As Miami’s premier institute of local history, HistoryMiami's pairing with Yeomanson to catalog Henry Stone’s collection is a no-brainer. Stone — president of Miami's iconic TK Records — is both loved and hated by musical gourmands, though it's hard to dispute his essential role in forming Miami's early musical identity and sound.

Henry Stone, born Henry David Epstein, came to South Florida in the late ’40s, and his whirlwind approach to labeling and distribution is a textbook example of maximizing returns in the less-than-enlightened early days of the civil rights movement. Stone’s affinity for “race music” and the fact that he aligned himself with luminaries like the recently deceased Clarence Reid and Steve Alaimo is a testament to his business savvy.

Without Stone’s foundation, there would’ve never been as vibrant an Overtown music scene — no Betty Wright, no Gwen McRae, no Blowfly, no Timmy Thomas, no KC and the Sunshine Band, and so many more.

But those lost days of Magic City soul aren't so lost after all. Yeomanson’s City of Progress Studio received a Knight Foundation grant to digitize unreleased and previously undiscovered magnetic tapes from the Stone archives. And tomorrow at Gramps, Yeomanson will perform a special DJ set while playing some of those rare tapes.

Miami Blues.. Possibly unissued Calvin Vaughn cut from 1955.. seems like he recorded 4 songs for Henry Stone but I can only find one record that was released.. Listening Party! Analog Archives, Part 1: Henry Stone in the 1950s

Posted by Andrew Yeomanson on Tuesday, February 16, 2016

“Joe Stone [Henry Stone's son] came across a box of old tapes from the 1950s belonging to his father,” explains Yeomanson. After initially trying to convert some of those recordings to a newer format, Joe reached out to Yeomanson for help.

“After transferring a few of them on a two-track, quarter-inch head, I figured they were actually probably mono recordings, so I got a deck set up with a mono quarter-inch head, and that sounds amazing. We go straight from the back of the tape machine to the digital converter, very high quality. Way better than using 78 rpm as source material, which is what would exist for most of this stuff prior to the discovery of these tapes.”

If all that technical talk made your head spin, don't worry. All you need to know is that Yeomanson is, essentially, preserving and enhancing these old and rare Stone recordings.

Stone’s output included but was not limited to country, blues, rockabilly, gospel, R&B, soul, funk, disco, rock, jazz, comedy, electro, rap, and bass.

So far, working with Joe Stone has yielded many returns, especially for niche fans of music. “We found many alternate takes and some music that was never released.

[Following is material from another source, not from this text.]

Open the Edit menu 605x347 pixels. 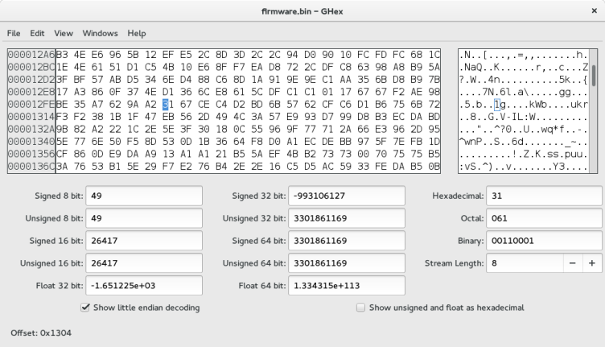(37, 33)
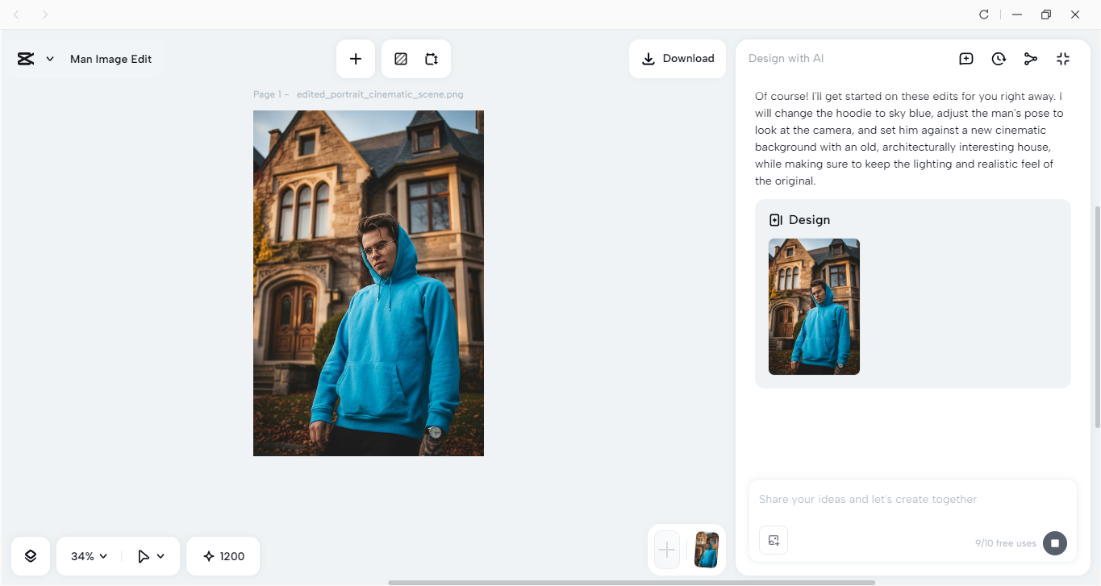The height and width of the screenshot is (586, 1101).
Task: Expand the 34% zoom level dropdown
Action: click(87, 555)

The Ervin Rouse tape from 1953 was very exciting as there are very few recordings of this important bluegrass fiddle player, and these are pristine.”

This partnership between Yeomanson and HistoryMiami will undoubtedly yield many more deliciously aural returns, and it is good for South Florida and its history that this particular aspect of the story is in capable hands.

“Henry Stone recorded and pressed music and much more," Yeomanson says. "He captured South Florida musical culture in its many forms, giving some artists a platform to the world, and preserved countless moments in time for the rest of us to enjoy.”

HistoryMiami presents DJ Le Spam spinning vintage music from the Henry Stone Archives as “Analogue Archives Part I: The Henry Stone Collection,” at 7 p.m. Wednesday, February 24, at Gramps, 176 NW 24th St., Miami; 305-699-2669; gramps.com Admission is free.